Based on the fact that compositional map in the hippocampas have changed as the individual experienced reward contingencies in the choice task, we can assume there would be a relation between the reward prediction error and spatial updating signal. Then, the fMRI signal must covary more with reward prediction error in participants whose hippocampal weight updating signal was stronger. Moreover, the brain might also track how consistent the observed outcome is with the predictions made based on eight of the two cognitive maps, allowing the brain to adaptively adjust the cognitive map depending on task relevance.

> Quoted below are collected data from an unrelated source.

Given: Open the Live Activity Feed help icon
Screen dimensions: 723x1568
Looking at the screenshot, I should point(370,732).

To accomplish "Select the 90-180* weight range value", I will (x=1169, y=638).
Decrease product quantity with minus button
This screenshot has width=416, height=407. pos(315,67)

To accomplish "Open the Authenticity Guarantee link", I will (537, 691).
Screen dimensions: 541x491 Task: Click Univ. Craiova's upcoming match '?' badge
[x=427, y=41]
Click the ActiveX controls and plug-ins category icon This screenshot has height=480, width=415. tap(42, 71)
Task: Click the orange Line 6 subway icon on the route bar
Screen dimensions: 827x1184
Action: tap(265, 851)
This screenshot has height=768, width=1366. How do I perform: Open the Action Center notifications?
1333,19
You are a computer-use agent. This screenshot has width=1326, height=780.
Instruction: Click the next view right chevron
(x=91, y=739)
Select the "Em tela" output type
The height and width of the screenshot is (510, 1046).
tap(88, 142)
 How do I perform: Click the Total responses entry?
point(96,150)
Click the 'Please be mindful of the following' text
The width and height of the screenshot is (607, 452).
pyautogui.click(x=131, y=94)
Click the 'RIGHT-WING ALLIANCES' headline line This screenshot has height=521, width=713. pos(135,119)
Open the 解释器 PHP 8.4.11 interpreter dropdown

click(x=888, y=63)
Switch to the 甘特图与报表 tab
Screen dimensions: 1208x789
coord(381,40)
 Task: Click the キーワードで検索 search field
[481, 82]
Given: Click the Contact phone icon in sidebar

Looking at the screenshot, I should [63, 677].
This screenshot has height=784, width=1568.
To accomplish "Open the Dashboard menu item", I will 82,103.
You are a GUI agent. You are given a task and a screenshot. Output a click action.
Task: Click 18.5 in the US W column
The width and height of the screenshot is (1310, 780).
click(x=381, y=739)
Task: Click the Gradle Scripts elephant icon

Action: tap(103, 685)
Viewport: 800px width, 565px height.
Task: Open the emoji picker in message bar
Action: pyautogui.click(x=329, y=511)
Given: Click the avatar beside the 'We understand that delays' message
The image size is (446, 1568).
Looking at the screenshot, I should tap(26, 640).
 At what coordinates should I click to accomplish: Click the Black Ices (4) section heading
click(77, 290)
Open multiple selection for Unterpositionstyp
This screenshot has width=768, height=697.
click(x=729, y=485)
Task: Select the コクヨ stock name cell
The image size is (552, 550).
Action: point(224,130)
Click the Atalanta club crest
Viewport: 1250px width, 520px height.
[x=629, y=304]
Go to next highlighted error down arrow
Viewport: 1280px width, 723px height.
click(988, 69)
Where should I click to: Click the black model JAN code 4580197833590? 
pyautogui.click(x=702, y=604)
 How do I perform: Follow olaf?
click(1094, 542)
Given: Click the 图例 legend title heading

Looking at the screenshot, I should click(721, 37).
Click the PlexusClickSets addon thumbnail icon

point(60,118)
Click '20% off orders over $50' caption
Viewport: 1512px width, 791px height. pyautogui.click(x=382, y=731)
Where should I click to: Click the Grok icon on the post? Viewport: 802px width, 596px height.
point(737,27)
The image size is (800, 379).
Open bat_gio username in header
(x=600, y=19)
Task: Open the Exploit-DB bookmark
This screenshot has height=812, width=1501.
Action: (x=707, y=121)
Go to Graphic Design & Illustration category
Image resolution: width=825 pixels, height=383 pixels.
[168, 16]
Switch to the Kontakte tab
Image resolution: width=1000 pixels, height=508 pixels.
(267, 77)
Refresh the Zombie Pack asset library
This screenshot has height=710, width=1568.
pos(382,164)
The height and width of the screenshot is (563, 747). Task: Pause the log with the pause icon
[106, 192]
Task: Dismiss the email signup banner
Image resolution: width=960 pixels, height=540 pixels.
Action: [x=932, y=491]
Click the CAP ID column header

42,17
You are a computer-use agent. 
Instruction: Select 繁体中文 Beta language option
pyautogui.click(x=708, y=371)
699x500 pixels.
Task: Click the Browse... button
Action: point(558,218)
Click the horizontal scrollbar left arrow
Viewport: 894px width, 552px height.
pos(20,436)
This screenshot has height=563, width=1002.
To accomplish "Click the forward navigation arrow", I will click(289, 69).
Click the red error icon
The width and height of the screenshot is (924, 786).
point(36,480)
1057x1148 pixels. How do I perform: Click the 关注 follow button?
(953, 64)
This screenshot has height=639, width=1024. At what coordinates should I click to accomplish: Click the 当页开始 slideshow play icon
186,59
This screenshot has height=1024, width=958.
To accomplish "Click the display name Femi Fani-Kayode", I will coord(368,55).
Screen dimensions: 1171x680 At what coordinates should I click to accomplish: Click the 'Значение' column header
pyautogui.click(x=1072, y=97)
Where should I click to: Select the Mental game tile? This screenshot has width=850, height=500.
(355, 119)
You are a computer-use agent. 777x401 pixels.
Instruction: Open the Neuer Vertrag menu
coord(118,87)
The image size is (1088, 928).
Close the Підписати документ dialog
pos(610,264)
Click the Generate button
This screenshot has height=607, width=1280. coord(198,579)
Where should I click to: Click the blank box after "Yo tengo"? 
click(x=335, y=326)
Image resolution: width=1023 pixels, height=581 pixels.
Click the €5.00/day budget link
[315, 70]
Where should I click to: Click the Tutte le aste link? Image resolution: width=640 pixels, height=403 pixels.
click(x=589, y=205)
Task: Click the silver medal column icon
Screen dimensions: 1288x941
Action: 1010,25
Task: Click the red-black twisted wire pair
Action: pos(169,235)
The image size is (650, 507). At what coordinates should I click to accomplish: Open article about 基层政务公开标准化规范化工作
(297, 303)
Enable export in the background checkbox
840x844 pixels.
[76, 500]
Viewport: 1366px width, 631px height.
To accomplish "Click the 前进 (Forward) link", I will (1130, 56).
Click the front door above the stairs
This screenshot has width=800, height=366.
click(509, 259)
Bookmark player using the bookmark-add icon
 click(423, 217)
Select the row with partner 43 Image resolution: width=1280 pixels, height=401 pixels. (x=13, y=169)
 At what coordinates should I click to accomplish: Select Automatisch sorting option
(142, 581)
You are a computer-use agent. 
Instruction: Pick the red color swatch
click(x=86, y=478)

For reward prediction error, regions including the orbitofrontal cortex and the striatum, as well as the bilateral hippocampus was observed. In the case of map accuracy, the trial-wise unsigned prediction errors for each outcome was calculated for both the spatial and predictive map. The difference between these prediction errors is the measurement of how much more expected outcome was according to the spatial as compared with the predicted map. As a result, the orbitofrontal cortex was the only region where the relative map accuracy covaried with the hippocampal updating signal.

Moreover, mediation path diagram was obtained to understand the relationship between relative map accuracy, spatial weight update, and change in spatial representation. The relationship between the OFC signal and the change in hippocampal map representation was found, which can be fully accounted for by the hippocampal weight update.

Food for thought

What would have happened if some reward points were not defined based on the spatial distance, making the brain be confused about which map to use?
Is the shift from one map to another continuous, or is it more of a discrete process, involving a dramatic shift from one map to another?

References

[1] Garvert, M. M., Saanum, T., Schulz, E., Schuck, N. W., & Doeller, C. F. (2023). Hippocampal spatio-predictive cognitive maps adaptively guide reward generalization. Nature Neuroscience, 26(4), 615-626.